INSTRUCTIONS FOR THE TASK -> In one to three sentences, explain from the kingsnake program page below why the program chose this snake as its model organism.

Kingsnake Research Program

Since the fall of 2009, Wittenberg students and researchers have been working with a captive colony of Variable or Thayeri's kingsnakes (Lampropeltis spp.). Current goals of the program are threefold:

  1. Provide hands on experiences working with live animals for students in the field of wildlife ecology;
  2. Alleviate a misunderstood taxa by providing opportunities for novice students to gain an appreciation for the species;
  3. Use the colony to answer research questions that may allow better management of wild populations or a better understanding of how animals interpret their environment.

It is important to note here that the taxonomic status of the species (Lampropeltis thayeri) or subspecies (Lampropeltis mexicana thayeri) is in a state of flux. Our current taxonomy suggests three subspecies make up the mexicana complex (Lampropeltis mexicana):

  1. The Mexican kingsnake, L. m. mexicana
  2. The Greeri's kingsnake, L. m. greeri, and;
  3. The Variable or Thayeri's kingsnake.

We choose this model organism for several reasons. Logistically, this is an easy animal to maintain, reaches an ideal adult size of about 3 feet (though our animals may get considerably larger) and has a great disposition.

In the display we have 3 snakes.  You can identify the year of hatch of each snake by reading the business card - many of our specimens are captive born right here at Wittenberg.  Our oldest and largest snake is Leon.  He was hatched in California in 2006 and weighs around 600 grams.  He is very large for the species and more brightly colored than you would expect to see in the wild.  Most are green to gray to brown and are thought to closely match the background substrate in areas of their range.  There is also a milksnake phase, with wider-bands, that is often considered a coral snake mimic.  Although no kingsnakes are venomous, by resembling venomous species, it may afford them some protection from predation.

Students have produced scientific products addressing the role of temperature on growth and feeding in kingsnakes, the role of temperature in fluctuating asymmetry, and the impact of passive integrated transponders on growth.

Future directions may further examine food intake and weight gain and assess genetic heterozygosity based on phenotype.

RAW DATA ->
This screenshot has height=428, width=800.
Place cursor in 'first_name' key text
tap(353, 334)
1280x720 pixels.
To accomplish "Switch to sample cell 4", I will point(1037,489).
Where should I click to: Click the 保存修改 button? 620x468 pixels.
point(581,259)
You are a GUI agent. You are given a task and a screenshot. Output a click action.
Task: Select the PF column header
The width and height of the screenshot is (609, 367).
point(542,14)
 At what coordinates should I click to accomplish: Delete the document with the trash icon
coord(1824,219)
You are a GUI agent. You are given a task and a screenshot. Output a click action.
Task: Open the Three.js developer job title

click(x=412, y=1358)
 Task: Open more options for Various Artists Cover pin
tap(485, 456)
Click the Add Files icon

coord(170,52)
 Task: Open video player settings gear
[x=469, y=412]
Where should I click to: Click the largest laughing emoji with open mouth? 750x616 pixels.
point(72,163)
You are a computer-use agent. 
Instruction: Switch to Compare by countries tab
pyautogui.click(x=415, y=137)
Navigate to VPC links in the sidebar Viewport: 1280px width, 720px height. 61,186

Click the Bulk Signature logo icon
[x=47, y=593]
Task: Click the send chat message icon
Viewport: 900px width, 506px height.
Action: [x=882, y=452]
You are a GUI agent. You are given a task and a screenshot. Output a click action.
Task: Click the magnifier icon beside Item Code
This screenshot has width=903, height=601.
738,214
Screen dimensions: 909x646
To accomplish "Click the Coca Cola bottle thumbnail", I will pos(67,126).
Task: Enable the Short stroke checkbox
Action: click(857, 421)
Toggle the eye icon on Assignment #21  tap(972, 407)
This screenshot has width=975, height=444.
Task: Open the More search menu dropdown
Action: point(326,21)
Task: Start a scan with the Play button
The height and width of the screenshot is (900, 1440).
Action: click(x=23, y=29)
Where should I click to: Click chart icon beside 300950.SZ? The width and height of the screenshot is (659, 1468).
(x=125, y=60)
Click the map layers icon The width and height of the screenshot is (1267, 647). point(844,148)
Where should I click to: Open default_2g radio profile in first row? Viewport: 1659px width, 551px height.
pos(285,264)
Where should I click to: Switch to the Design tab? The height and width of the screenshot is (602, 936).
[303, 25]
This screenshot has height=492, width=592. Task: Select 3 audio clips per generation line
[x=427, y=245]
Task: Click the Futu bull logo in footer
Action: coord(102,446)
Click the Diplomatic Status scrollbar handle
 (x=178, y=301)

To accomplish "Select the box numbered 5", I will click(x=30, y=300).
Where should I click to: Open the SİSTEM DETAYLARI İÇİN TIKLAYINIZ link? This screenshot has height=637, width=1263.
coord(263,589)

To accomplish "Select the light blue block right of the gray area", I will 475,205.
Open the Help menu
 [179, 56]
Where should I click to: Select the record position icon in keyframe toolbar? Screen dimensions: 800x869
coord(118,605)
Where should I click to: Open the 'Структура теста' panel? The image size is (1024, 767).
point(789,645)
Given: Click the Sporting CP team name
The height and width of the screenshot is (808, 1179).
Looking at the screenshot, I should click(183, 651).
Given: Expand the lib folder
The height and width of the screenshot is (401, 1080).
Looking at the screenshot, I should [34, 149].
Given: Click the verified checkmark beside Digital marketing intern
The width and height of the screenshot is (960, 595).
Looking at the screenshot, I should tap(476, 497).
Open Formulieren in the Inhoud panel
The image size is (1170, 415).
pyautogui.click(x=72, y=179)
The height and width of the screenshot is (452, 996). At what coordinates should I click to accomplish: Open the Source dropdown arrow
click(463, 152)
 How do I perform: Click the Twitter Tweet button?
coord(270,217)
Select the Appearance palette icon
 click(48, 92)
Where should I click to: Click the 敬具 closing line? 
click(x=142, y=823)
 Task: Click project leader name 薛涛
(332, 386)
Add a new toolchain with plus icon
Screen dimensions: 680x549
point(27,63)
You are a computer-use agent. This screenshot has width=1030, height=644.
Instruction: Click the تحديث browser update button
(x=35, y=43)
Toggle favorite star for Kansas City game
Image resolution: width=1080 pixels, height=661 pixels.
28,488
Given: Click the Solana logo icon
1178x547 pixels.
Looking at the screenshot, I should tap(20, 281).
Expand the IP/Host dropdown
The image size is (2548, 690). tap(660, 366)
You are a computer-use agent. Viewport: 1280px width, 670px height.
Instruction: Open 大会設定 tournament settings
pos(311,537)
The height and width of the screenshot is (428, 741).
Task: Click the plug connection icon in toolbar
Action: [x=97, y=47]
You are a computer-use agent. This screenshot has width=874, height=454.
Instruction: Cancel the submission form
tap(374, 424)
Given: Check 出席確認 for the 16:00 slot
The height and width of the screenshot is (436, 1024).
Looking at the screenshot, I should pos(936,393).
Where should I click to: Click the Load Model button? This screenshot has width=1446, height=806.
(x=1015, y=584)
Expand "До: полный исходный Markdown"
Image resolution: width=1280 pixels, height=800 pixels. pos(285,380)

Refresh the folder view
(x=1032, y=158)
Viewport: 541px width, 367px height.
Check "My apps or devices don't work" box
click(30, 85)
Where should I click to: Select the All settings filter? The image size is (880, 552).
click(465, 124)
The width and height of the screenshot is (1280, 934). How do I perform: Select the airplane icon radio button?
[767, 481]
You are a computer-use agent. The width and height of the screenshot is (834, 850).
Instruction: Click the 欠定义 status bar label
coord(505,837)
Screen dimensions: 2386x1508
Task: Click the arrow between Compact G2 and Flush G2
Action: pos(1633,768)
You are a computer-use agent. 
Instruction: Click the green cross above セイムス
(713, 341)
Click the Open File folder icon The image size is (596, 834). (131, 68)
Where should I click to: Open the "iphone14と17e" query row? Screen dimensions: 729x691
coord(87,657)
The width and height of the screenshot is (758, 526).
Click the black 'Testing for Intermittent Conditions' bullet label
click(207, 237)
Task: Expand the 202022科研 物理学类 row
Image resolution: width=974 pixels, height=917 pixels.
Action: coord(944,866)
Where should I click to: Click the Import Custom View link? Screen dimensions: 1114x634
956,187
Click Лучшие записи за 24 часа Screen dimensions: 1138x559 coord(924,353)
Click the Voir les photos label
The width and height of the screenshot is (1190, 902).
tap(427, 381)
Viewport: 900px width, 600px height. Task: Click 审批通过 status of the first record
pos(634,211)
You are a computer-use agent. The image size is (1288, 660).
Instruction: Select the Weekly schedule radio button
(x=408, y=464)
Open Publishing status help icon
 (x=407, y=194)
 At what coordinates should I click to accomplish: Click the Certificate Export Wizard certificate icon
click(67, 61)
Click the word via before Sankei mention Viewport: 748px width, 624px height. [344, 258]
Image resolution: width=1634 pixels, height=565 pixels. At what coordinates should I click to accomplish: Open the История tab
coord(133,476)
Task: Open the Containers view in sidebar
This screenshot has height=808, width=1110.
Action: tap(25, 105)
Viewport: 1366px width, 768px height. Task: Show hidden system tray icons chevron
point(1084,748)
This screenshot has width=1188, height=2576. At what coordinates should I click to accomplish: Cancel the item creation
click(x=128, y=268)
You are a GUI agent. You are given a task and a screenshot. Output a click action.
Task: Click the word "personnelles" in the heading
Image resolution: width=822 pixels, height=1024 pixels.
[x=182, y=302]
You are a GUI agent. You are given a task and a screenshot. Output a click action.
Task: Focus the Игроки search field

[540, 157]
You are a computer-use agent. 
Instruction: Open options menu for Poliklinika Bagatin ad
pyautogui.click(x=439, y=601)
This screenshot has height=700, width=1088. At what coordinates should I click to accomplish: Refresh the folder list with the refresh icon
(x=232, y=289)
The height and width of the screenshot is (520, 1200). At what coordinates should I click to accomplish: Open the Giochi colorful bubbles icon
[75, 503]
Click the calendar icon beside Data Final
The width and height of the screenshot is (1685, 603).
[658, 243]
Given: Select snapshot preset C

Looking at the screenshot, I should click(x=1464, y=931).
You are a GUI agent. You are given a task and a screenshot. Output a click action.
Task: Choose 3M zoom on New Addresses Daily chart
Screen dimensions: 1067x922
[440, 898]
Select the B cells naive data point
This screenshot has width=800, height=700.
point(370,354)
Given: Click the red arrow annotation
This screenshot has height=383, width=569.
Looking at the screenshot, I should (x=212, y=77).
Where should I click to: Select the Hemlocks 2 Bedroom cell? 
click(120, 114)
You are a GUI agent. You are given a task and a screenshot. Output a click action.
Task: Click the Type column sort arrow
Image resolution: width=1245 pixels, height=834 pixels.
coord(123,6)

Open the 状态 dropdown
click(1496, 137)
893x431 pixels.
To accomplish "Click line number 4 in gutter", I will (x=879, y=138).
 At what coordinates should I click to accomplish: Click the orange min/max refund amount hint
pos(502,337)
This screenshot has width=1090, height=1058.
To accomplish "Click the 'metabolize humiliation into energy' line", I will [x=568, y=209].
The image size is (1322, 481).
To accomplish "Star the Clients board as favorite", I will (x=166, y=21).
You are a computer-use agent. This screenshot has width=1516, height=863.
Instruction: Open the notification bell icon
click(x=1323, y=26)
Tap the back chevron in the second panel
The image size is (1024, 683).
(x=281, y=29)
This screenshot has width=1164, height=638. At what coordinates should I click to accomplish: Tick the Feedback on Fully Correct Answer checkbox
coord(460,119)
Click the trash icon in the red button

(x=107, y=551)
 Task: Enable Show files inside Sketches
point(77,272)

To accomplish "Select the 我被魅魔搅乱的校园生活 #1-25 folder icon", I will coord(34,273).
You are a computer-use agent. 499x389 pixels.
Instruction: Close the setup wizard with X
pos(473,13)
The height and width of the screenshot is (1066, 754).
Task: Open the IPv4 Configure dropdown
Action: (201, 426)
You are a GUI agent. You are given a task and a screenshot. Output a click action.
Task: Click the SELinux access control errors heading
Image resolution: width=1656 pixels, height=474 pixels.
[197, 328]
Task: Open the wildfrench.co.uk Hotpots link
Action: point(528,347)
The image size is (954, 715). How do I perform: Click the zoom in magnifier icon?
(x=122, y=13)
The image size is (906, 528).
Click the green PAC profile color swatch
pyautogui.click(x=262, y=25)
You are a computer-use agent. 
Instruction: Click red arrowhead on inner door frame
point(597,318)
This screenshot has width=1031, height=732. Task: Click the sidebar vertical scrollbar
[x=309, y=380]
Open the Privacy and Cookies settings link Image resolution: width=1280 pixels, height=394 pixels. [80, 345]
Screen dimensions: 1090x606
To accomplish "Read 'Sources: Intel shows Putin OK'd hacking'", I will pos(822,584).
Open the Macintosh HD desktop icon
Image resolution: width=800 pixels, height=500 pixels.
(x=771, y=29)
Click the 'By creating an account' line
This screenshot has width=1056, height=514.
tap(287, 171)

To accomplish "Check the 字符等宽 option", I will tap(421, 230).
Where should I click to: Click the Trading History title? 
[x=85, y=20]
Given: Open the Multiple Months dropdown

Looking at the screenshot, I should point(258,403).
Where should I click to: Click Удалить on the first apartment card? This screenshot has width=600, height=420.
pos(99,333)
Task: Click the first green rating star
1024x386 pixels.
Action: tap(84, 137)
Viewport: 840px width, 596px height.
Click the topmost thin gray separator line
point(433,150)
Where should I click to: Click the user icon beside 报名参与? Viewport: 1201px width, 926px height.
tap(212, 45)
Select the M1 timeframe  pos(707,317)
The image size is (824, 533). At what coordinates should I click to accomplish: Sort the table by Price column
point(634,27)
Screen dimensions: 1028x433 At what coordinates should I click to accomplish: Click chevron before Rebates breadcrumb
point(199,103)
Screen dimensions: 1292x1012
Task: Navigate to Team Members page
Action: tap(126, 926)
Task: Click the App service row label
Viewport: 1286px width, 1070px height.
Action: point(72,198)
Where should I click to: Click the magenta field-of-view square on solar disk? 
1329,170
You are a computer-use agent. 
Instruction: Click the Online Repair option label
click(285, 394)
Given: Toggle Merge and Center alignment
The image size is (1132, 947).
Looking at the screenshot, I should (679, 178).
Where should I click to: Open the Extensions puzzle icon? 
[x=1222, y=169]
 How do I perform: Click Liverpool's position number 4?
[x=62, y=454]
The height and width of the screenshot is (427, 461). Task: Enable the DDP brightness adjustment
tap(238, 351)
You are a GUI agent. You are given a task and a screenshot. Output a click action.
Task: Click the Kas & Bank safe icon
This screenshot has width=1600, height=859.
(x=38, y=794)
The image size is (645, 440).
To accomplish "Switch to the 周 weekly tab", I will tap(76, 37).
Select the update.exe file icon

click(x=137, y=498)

TASK SOLUTION -> The program chose it for logistical reasons. The snake is easy to maintain, reaches an ideal adult size of about 3 feet, and has a great disposition.